Une lettre, datée du 23 novembre 1946, adressée au chef du gouvernement de la République française, s/c le préfet de l’Ardèche2 :

Objet : résolution de la manifestation des travailleurs Viet-namiens le 23 II à Privas contre la lenteur de rapatriement des Viet-namiens venus en France pour la guerre

La guerre a été déclarée contre l’Allemagne le 2 septembre 1939 et nous, travailleurs Viet-namiens, sommes venus en France depuis le début de 1940 afin de contribuer nos efforts à la guerre contre l’hitlérisme et le fascisme.

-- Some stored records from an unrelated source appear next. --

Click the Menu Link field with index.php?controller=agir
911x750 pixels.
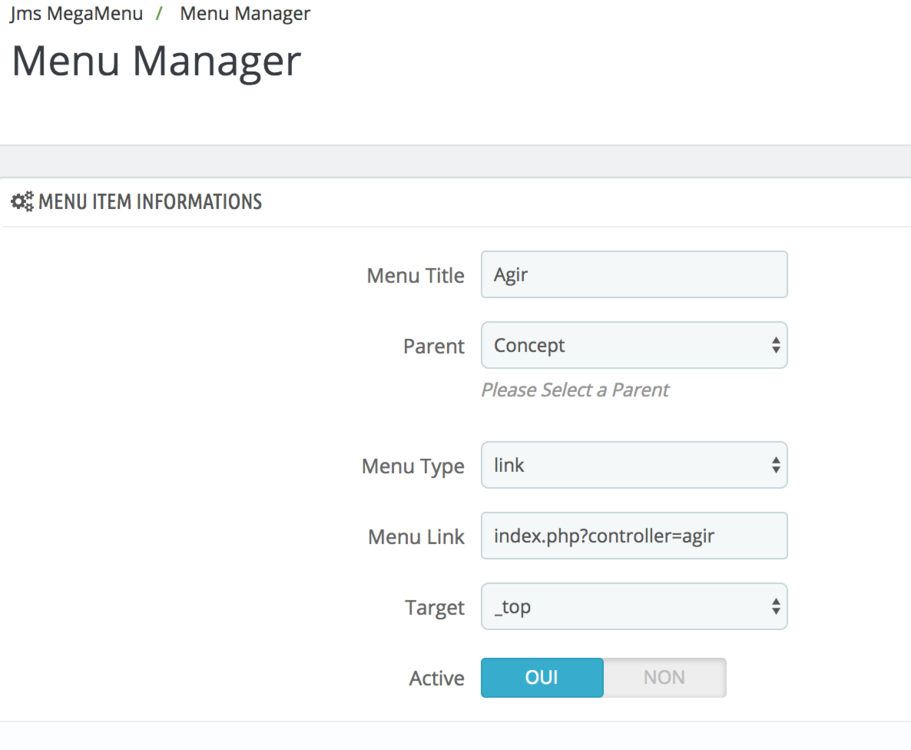coord(634,536)
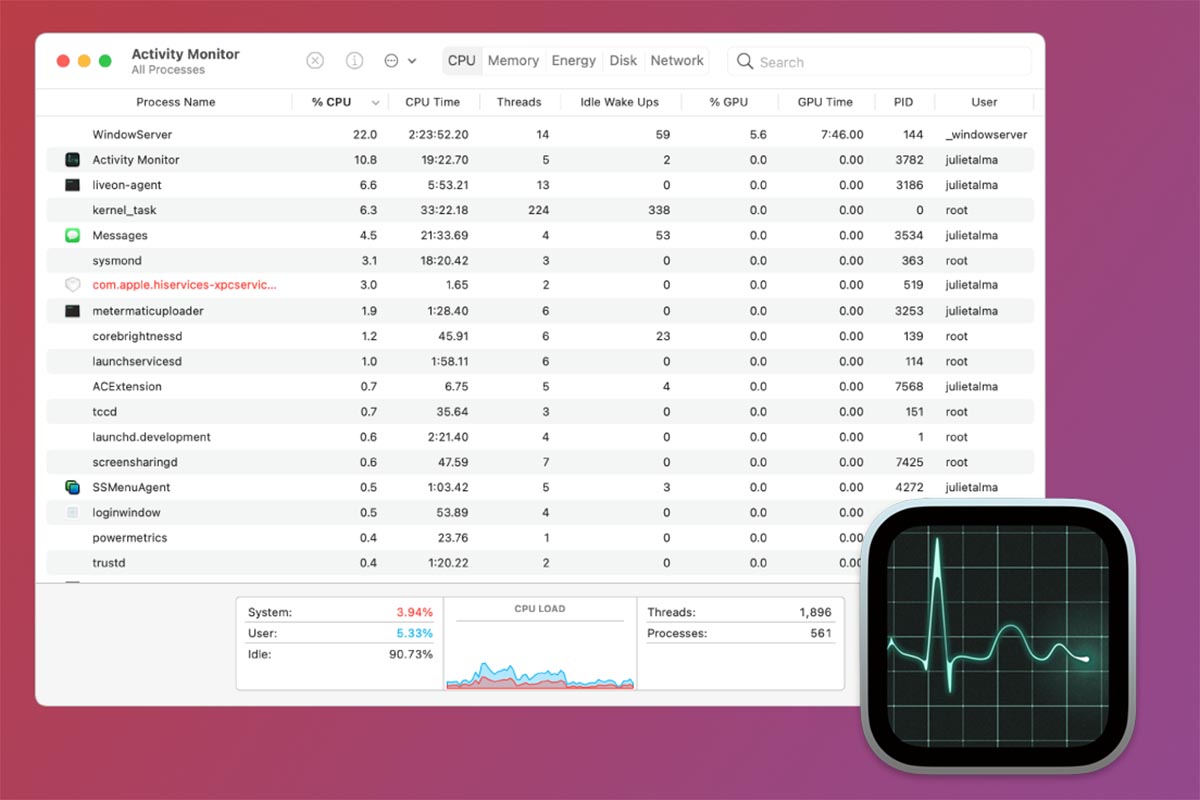The height and width of the screenshot is (800, 1200).
Task: Switch to the Energy tab
Action: coord(573,61)
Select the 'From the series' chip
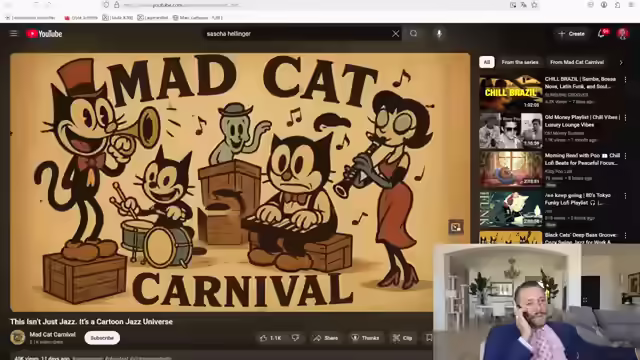The image size is (640, 360). point(520,62)
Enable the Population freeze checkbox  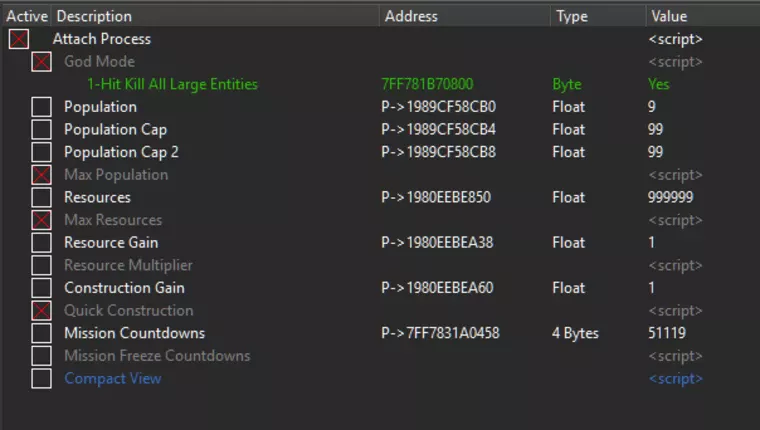[41, 107]
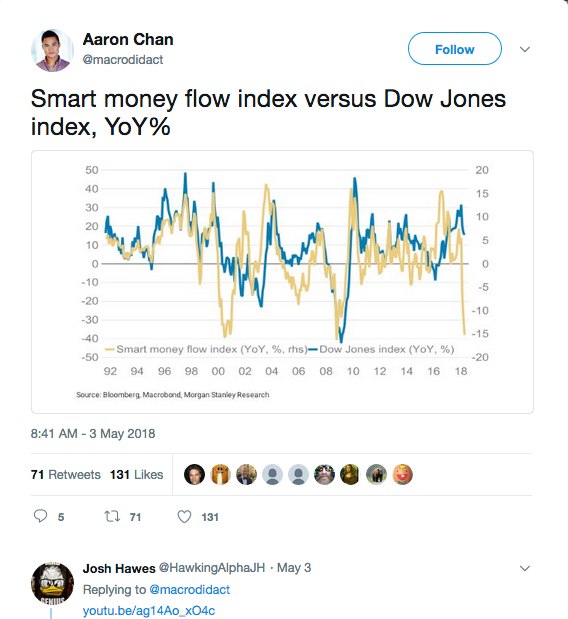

Sept dures et longues années se sont écoulées et nous avons abominablement vécu tant dans la misère que dans les agressions.
Des milliers de nos compatriotes sont tombés aux champs de bataille et dans les camps de concentration. Des milliers d’autres ont succombé dans les hôpitaux par suite de la tuberculose et d’autres maladies. Il nous reste encore environ 20 000 Vietnamiens qui sont encore retenus en France, loin de leur famille. La guerre est pourtant finie, et nous sommes encore là. Pourquoi ? Faute de bateaux ? Non. 100 000 légionnaires français et S.S. ont déjà mis le pied sur la terre d’Indochine depuis la Libération. Par quels moyens peuvent-ils y venir? D’autre part, nos malades qui attendent à Marseille le rapatriement devaient s’embarquer le 16/11/1946 sur le “Moncay”, mais au contraire, toutes les places qui leur étaient réservées, revenaient aux voyageurs étrangers.

Sept ans se sont écoulés sans que nous ayons des nouvelles de notre famille. Sommes-nous des prisonniers? Des déportés? Des exilés? La guerre est finie. Nous voulons revoir les nôtres.

Nous demandons que le rapatriement de tous les Vietnamiens venus en France pour la guerre soit accéléré.

Les Travailleurs Viet-namiens du groupe de Privas

Le Délégué ONG TOANG

  1. Référence : le site http://www.travailleurs-indochinois.org/ qui s’attache à retracer l’odyssée des 20 000 « Travailleurs Indochinois » venus en France en 1939/1940.
  2. Référence : archives nationales d’Outre-mer. Aix-en-Provence.